Benson: Even the notion that you can smell fear has some truth to it. Certainly dogs can smell fear.
Wysocki: In about the last decade, there have been a number of laboratories who have published very convincing evidence that when an individual is stressed, anxious or startled, their body odor changes, and that body odor can be identified as different from the body odor from the same individual in a non-stressed situation or a non-fearful situation. More recently there have been numerous studies published showing that when an individual is exposed to body odor from a frightened individual or a stressed individual, their behavior changes as well.
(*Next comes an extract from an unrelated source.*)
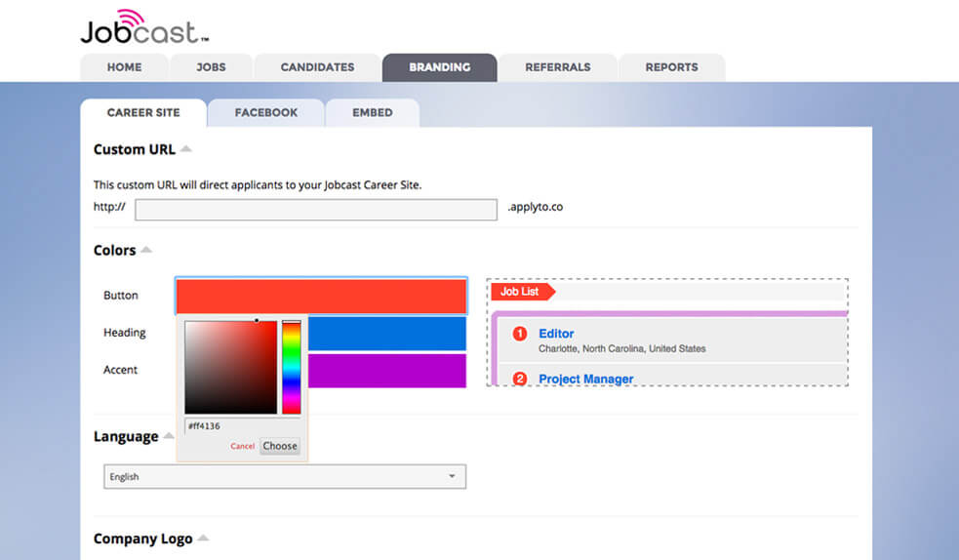Click the Jobcast logo
The height and width of the screenshot is (560, 959).
[x=143, y=27]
They become more vigilant, they are much more aware of their environment, and they respond more quickly to potential threats. So, yes it does appear that people are capable of smelling fear.
Benson: But why do certain smells also stir up such strong memories? Why, for example, when you smell a certain perfume you haven’t sniffed in years, your mother who died decades ago suddenly comes alive to you?
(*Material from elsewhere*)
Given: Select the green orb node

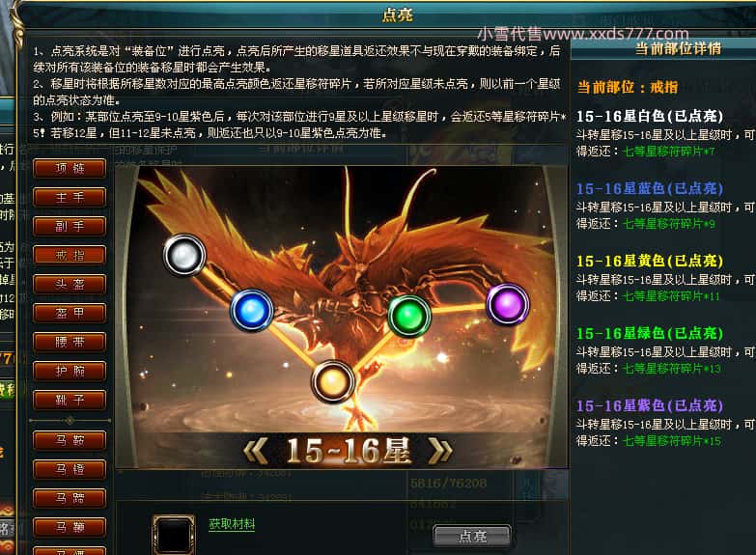Looking at the screenshot, I should (x=409, y=317).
Neil Pasricha: We all have those little smells that bring us back they say the sense of smell is you know the one that kind of triggers this older primal part of our brain more than anything else.
Benson: That’s Neil Pasricha best-selling author of The Book Of Awesome.
Pasricha: And that’s the thing that smells can do, they can bring you back to the time when you were a kid, the time you were playing baseball, the time where you had like a backyard birthday party or you had a barbecue with your extended family, and it’s a beautiful thing to be alive and to sort of be reminded of these smells and your friends as someone who I think is getting a lot of pleasure out of life by remembering those little things.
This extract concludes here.